The Mount Saint Helens volcanic eruption was one of the most studied eruptions in the world. There hadn’t been any steam or other activity for four days before the eruption. Then a 5.1 magnitude earthquake on the richter scale caused the north side of the volcano to collapse and turn into a mudslide/landslide. Because of this north side missing, the lateral blast covered area like a fan shape reaching out to twenty kilometers and thirty kilometers wide. Spirit Lake’s bed rose sixty meters when the debris of the avalanche entered the lake. The shoreline of the lake doubled 8in size. The eruption lasted for nine hours; in ten minutes the cloud of ash was up to twenty kilometers high. Because of the high winds that day to the east-northeast the ash was made into a umbrella shape. This umbrella region reached significantly in the midwest and minorly in farther east (“How Volcanoes Work”). Nearly 150 square miles of forest were destroyed almost instantly — and then the eruption continued for nine hours (Werts). The time of the season and the day were perfect for the animals and plants around the volcano at the time. It happened at 8:32 a.m., so most of the nocturnal were bedded down and protected by their burrows. And it was winter so there was snow covering most of the plants so they weren’t as affected as they would have been if it was summer (Thompson).

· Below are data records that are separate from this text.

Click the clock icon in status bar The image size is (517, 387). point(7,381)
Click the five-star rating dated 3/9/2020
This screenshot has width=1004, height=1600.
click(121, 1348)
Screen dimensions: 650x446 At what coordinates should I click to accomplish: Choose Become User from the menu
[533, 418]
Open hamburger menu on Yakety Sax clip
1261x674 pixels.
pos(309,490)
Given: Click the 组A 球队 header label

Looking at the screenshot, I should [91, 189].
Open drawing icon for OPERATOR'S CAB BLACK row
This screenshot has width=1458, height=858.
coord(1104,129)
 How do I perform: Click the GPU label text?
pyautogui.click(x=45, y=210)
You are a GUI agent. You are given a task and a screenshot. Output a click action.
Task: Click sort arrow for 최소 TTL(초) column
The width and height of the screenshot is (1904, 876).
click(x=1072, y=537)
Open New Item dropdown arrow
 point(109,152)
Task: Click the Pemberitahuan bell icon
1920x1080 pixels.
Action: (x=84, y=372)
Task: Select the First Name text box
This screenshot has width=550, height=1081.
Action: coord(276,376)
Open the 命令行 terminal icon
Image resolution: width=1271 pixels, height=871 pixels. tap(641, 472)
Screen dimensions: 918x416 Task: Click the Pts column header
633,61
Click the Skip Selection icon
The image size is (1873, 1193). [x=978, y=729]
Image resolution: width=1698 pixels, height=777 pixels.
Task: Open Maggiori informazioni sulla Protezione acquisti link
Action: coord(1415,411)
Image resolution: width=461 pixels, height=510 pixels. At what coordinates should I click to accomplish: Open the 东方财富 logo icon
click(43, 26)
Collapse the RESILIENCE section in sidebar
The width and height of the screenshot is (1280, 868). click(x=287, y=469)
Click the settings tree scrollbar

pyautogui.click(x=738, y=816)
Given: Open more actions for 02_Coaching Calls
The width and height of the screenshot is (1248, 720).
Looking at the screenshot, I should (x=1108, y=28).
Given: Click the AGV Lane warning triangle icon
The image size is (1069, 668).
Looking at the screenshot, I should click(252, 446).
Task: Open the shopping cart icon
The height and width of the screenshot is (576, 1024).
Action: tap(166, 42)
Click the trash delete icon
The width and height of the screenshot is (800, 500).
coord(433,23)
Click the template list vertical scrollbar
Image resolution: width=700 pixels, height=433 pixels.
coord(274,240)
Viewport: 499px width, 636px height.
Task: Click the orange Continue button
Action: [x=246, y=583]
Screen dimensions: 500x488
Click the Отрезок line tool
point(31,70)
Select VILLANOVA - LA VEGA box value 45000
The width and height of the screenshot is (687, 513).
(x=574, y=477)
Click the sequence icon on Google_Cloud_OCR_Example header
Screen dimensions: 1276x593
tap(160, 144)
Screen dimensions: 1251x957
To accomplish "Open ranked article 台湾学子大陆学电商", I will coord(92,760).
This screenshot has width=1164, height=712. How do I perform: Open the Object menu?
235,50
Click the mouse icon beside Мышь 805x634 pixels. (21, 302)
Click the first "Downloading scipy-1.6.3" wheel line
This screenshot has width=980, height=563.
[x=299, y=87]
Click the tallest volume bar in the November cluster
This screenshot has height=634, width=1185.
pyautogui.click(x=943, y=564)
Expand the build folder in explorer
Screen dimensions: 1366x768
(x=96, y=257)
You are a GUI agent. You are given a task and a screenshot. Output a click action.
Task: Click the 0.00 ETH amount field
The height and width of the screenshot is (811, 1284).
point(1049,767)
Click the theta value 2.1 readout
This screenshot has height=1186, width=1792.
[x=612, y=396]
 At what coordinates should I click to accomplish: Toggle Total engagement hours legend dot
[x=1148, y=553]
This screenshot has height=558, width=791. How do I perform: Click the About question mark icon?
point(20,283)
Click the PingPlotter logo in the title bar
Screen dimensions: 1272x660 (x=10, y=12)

So although the ecosystem around Mount Saint Helens was devastated, it found a way to grow back to its original beauty. This example of an ecosystem returning to what it once was is an amazing feat of how the environments works together. Because of all the ecosystems working together, Mount Saint Helens’ ecosystem is back to its original perfection.


Works Cited
"How Volcanoes Work - the Mt. St. Helens Eruption." How Volcanoes Work - the Mt. St. Helens Eruption. N.p., n.d. Web. 19 Feb. 2013.
Thompson, Andrea. "Mount St. Helens Still Recovering 30 Years Later."LiveScience.com. N.p., 17 May 2010. Web. 12 Feb. 2013.
"Volcano Quotes." BrainyQuote. Xplore, n.d. Web. 04 Mar. 2013.
Werts, Michelle. "The Recovery of Mount St. Helens | American Forests." American Forests. N.p., 29 May 2012. Web. 19 Feb. 2013.